Hesitei em escrever sobre este tema e só me decidi quando li duas crónicas
de opinião sobre o mesmo, uma aqui neste jornal e outra num media nacional. Foi
um grande acaso porque não costumo ler crónicas de opinião – “em casa de
sapateiro toda a gente anda descalço!” A razão pela qual eu não queria escrever
sobre o caso de Valentina é que os graves maus tratos a crianças me tocam particularmente
(não chocam, porque sei do que a casa gasta; tocam, que é um verbo diferente de
sensibilidade); a razão pela qual escrevo é que esta mania de encomendar a
criança a N. Sra. de Fátima, colocar as culpas na madrasta má, e dormir sobre
mais uma tragédia após estes escritos de bênção, me perturba um nível acima do
caso.
A capacidade de análise do ser humano médio é fraca. Mas isso não perdoa
certos exercícios que ficam a dever muito à lógica, porquanto nem sequer a
chegaram a utilizar. Dentro deste espírito, vou tecer algumas considerações.

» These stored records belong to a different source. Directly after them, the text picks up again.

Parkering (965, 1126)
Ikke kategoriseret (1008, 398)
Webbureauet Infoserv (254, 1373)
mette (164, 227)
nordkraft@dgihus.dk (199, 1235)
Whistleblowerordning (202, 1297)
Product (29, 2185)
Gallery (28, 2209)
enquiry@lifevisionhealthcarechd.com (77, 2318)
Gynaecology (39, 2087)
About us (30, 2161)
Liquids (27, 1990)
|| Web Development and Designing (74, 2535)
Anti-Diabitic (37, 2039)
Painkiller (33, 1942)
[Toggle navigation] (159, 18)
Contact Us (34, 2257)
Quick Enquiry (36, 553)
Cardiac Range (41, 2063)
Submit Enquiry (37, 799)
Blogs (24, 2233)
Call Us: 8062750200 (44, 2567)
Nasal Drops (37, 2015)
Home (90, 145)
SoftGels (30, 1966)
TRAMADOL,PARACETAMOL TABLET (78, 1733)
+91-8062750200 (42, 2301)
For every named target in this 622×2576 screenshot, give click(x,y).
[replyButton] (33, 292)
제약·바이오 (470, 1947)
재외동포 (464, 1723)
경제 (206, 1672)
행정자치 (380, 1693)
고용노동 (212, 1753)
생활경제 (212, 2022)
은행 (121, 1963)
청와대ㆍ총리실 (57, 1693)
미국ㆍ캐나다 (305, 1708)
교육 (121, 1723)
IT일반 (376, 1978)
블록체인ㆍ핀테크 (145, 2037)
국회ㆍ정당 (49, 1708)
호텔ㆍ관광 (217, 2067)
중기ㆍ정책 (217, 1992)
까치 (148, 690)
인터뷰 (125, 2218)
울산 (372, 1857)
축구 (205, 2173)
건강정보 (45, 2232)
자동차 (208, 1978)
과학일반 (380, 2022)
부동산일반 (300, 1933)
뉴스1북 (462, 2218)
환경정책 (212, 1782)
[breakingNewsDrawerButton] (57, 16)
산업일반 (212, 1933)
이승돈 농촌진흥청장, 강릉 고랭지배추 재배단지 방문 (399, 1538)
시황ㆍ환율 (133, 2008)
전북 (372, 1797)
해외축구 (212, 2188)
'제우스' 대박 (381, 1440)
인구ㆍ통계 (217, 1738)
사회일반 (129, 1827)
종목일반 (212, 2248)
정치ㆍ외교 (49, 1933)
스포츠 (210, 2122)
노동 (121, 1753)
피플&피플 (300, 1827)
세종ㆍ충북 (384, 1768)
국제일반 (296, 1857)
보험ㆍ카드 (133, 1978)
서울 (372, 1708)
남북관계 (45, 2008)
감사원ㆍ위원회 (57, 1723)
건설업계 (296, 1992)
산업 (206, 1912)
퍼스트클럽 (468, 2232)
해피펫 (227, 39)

Primeiro, culpar a madrasta e ilibar o pai, dizendo que todos os padrastos
e madrastas não têm amor às crianças, é um caminho tão fácil quando falso. É
realmente falho de sentido levantar o estandarte do amor biológico familiar
usando como exemplo um caso em que o pai biológico de uma criança a torturou
com água quente, a asfixiou e lhe bateu até lhe causar convulsões, deixando-a
depois a agonizar no sofá 13 horas até que esta falecesse. Realmente, o amor
de(ste) pai recomenda-se. O da mãe da Valentina não sei, mas o facto é que a
criança já tinha fugido de casa do pai, e certamente não o fez por ser bem
tratada e estar feliz; uma mãe atenta não a deixaria voltar, sem ao menos
telefonar constantemente. Algo que sempre me fez impressão neste caso foi
voluntariar-se uma vila inteira para andar dias à procura da criança
supostamente desaparecida, enquanto as respectivas famílias (pai, madrasta,
mãe, namorado da mãe) ficavam em suas casas. Enfim, o caso não se prende com
serem familiares de sangue ou de afecto; o caso prende-se antes com esta triste
realidade: amor à Valentina não havia. Obviamente, a madrasta que compactua com
o crime é criminosa. Mas não é a única. O problema é que custa muito ao ser
conservador, amigo dos ditos bons costumes, entender que dentro da família
tradicional tanto pode existir amor como falta dele e que a biologia humana não
garante carinho. Aliás, para algumas pessoas dadas ao abuso de poder, a
proximidade constante e disponível de um ser frágil e incapaz de se defender
como uma criança a quem a biologia concede plenos poderes visto serem seus
progenitores nada mais faz do que exacerbar a violência que sobre ela podem
exercer – e exercem, como mais uma vez, neste caso, se viu!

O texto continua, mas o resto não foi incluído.